Die Highlights der Deutschlandfahrt



Der Aufstieg zur Zugspitze

Unsere Zugspitzen Wanderung war spitze.

Die Vorbereitung auf die Wanderung begann schon in der Nacht davor, da wir in Garmisch- Partenkirchen erst sehr spät angekommen waren und noch unser Gepäck für den nächsten Morgen bereitstellen mussten. Wir haben uns alle schon richtig gefreut.

Am frühen Morgen hat sich unsere kleine Elitewandertruppe zusammengefunden, u um 05:30 den Bus zum Skistadion zu nehmen.

Dort begann die 26 km lange Reise zur Spitze Deutschlands, die unsere Freundschaft für immer stärken würde. Obwohl die 8-stündige Wanderung hart war, haben alle es geschafft und es war ein unglaubliches Abenteuer!

Für uns war es der beste Tag der Deutschlandfahrt und wir waren nicht nur auf der härtesten Spitze, die wir je bestiegen hatten, sondern auch 3 km näher am Himmel!

Benno, Julius, Matteo, Hugo (11A, 11B)

 

Die Bavaria Filmstudios in München

Unser wunderschönes Abenteuer begann an einem frischen Montag. Es war Vormittag, als unsere Füße den deutschen Asphaltboden in Berlin berührten. Es war ein pures Glücksgefühl, als wir alle mit einem Schlag realisierten, dass wir 2 Wochen von der DSH erlöst waren. Das war der Geschmack von PURER FREIHEIT.

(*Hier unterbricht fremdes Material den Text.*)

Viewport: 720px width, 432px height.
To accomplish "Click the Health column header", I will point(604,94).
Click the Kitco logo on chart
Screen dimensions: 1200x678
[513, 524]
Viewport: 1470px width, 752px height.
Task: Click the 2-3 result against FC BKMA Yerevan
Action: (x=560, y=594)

Ein Highlight der Reise war das Filmstudio in München: Ein Mitarbeiter hieß uns am Eingang Willkommen. Der Rundgang begann mit einem lustigen 4-D Kurzfilm und beinhaltete noch verschiedene Filmsets von Filmen wie „Jim Knopf und Lukas der Lokomotivführer“, „Wicki und die straken Männer“, „Fack u Goethe“, „Das Boot“ und „Asterix und Obelix“. Außerdem gab es in der Tour noch spezielle Filmeffekte kennenzulernen, bei denen wir sogar mit der Kamera interagieren konnten. Ein rundum gelungener Tag in den Bavaria Filmstudios.

Doris, Rasmus, Dion, Maria, Ella (11A, 11B)

 

Das Stasi-Gefängnis Hohenschönhausen

Obwohl es ein sonniger Tag war, lief uns ein kalter Schauer über den Rücken, als wir die Gitterstäbe in den Fenstern des Gebäudes sahen. Wir wurden in zwei Gruppen aufgeteilt, die einen bekamen einen ehemaligen Gefangenen Hohenschönhausens als Führer, die anderen einen Historiker. Beide Führungen waren äußerst interessant, doch besonders berührend war natürlich die mit dem Zeitzeugen, der von seinen eigenen Erfahrungen berichtete. Der ehemalige Insasse erzählte, dass er nach seiner Entlassung besonders begonnen habe, die Freiheit zu schätzen. Er ging beispielsweise auch auf eine Fahrradtour durch Finnland und meinte, er würde vor jeder Grenze innehalten und den Moment auskosten. Dies hat uns nachdenklich gemacht und uns vor Augen geführt, wie selbstverständlich Freiheit für uns ist und wie wenig wir sie zu schätzen wissen.